As my term of service drew to a close, the workingmen who had joined the church during my incumbency got together. They were in a majority. A church meeting was called, and a motion passed to call a council of the other churches. The purpose of the call was to advise the church how to proceed to force its own Society to pay the pastor’s salary. A leading minister drew up the call. All ministers knew the record of the church: only one minister in its history had left of his own accord. The council met. It was composed of ministers and laymen of other churches. Among the laymen was the president of the telephone company.
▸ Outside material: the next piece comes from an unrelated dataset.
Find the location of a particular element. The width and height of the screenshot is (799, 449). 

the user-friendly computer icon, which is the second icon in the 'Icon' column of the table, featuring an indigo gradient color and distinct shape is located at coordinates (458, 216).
I had publicly criticized the company for disfiguring the streets with ugly cross-bars that looked like gibbets. The president’s opposition to me was well known.
The council, under such influence, struck several technical snags, and adjourned. The president of the council wrote me later that the president of the telephone company had advised him not to recall the council, and he had come to that decision.
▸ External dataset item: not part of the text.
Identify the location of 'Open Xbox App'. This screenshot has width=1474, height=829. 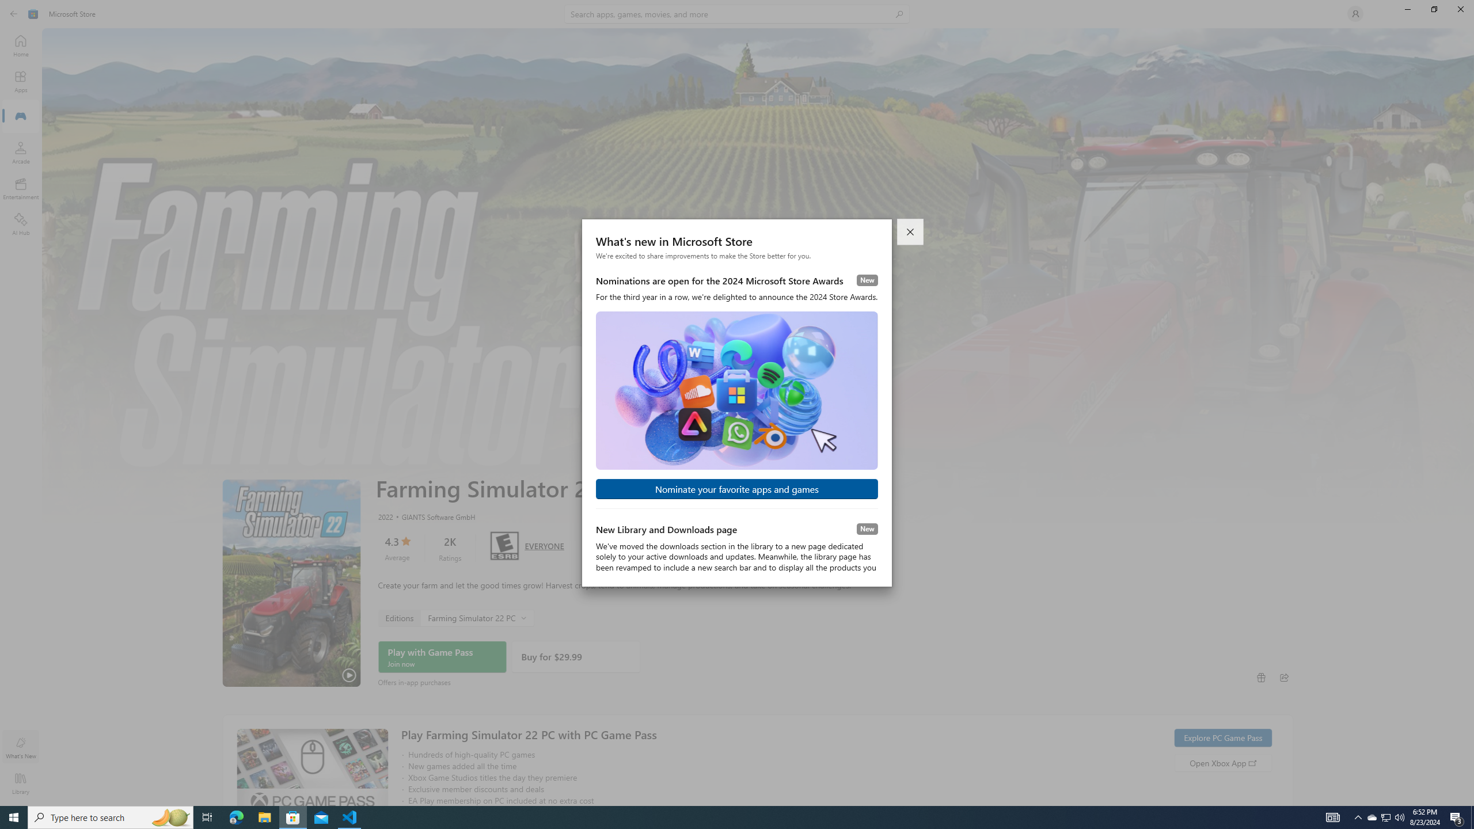
(1222, 762).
Concerning the defrauding me of my salary, the best people in that church to this day, when speaking of it, say: “Well, we didn’t owe it to him, legally.” The Society spent the money in fitting up the parsonage for my successor.
CHAPTER XVII
I JOIN A LABOUR UNION AND HAVE SOMETHING TO DO WITH STRIKES
After the public hearing on the water contract, several labour unions elected me to honorary membership. The carriage makers’ union had so elected me, and a night was set for my initiation. It was a wild winter’s night—the streets of the city were covered with snow, and the thermometer registered five above zero. Few hard-working men would come out a night like this. Who would expect them? I was rather glad of the inclement weather. I was weary and tired, and hoped the thing would soon be over. I entered an old office building on Orange street and climbed to the top floor.
A man met me as I reached the top of the stairs and led me to a door, where certain formalities were performed. There was an eye-hole in the door, through which men watched each other. There were whispered words in an unknown tongue, then a long pause. Why all this secrecy? What means this panther-like vigilance? It is a time of war. This body of craftsmen is an organized regiment. The battle is for bread. Before the door is opened there is a noise like the sound of far-off thunder. What can it mean? To what mysterious doings am I to become an eye-witness to-night? I became a little anxious, perhaps a little nervous, and regretful. An eye appeared at the hole in the door; there is a whispered conference and I find myself between two men marching up the centre of the hall to the desk of the presiding officer.
My entrance was the signal of an outburst of applause such as I had seldom heard before. The hall was small, and it was a mystery how six hundred men could be packed into it. But there they were, solidly packed on both sides of the hall, and as I marched through them they seemed to shake the whole building with their cheers. The chairman rapped for order, and made a short speech.